** PROBLEM **
Repeat the lines from the one containing "1272x819 pixels. Task: Click" through the last line of the data, exactly, pictures omitted.

** RECORDS SHOWN **
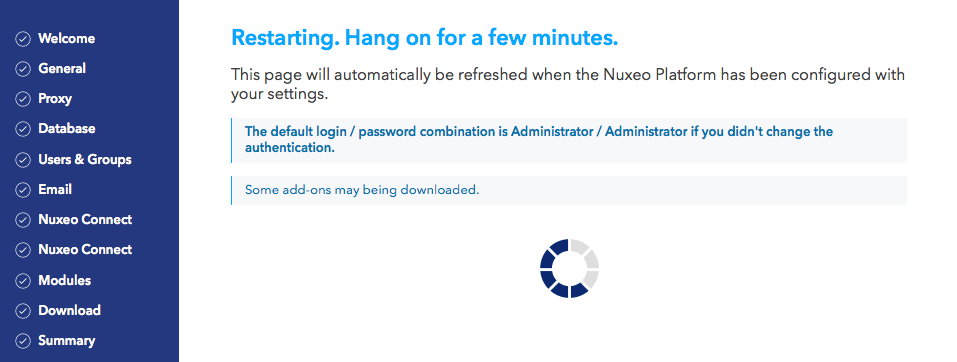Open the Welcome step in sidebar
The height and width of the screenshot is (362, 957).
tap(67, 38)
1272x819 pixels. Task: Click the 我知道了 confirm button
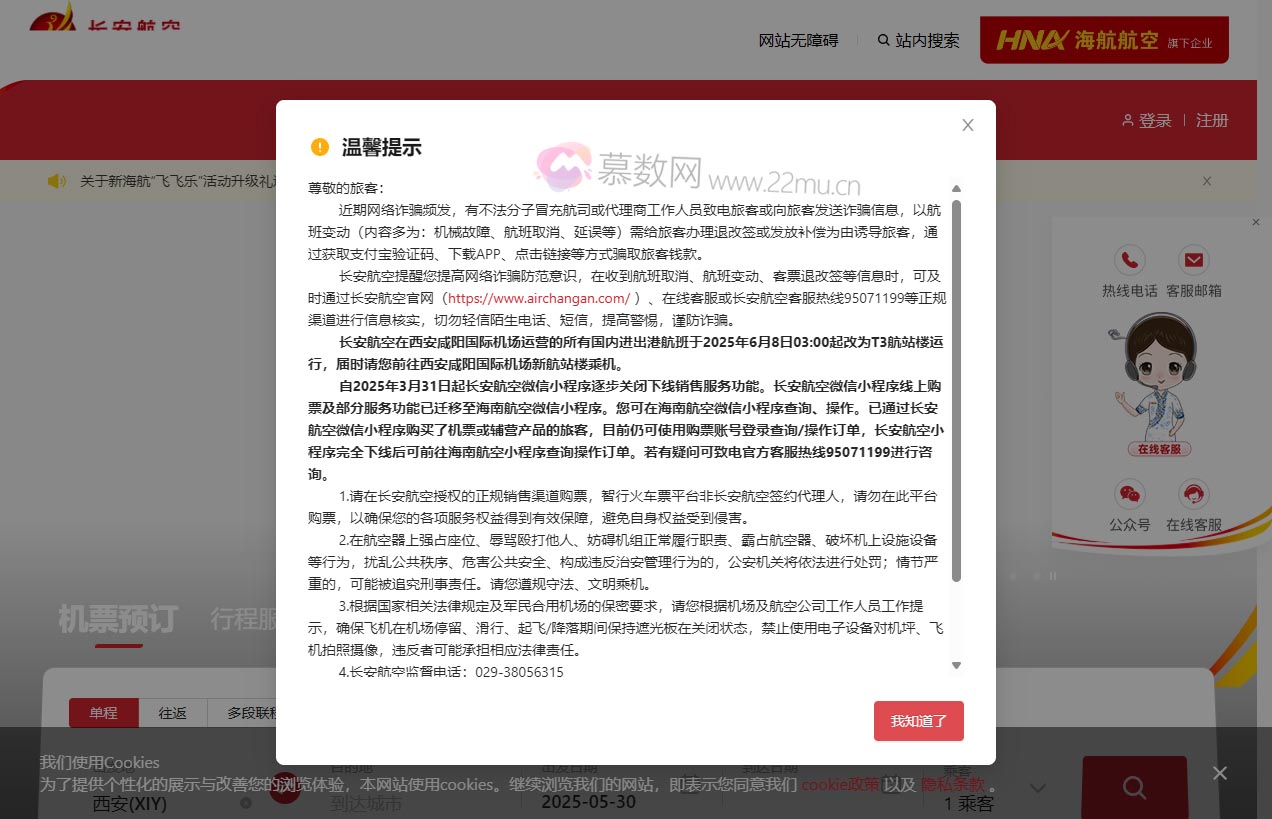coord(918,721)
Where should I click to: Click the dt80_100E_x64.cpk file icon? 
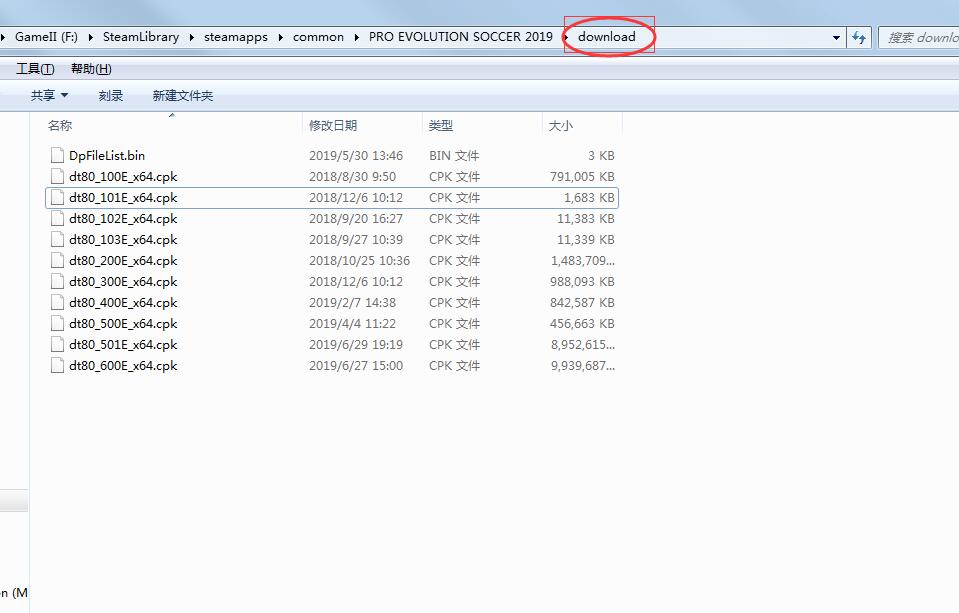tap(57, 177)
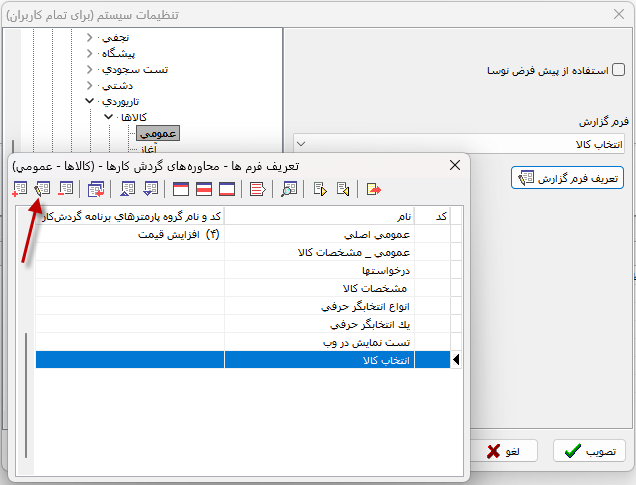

** FINISHED EXERCISE **
1272x819 pixels. Task: Click the 我知道了 confirm button
coord(918,721)
Where should I click to: Click the dt80_100E_x64.cpk file icon? 
tap(57, 177)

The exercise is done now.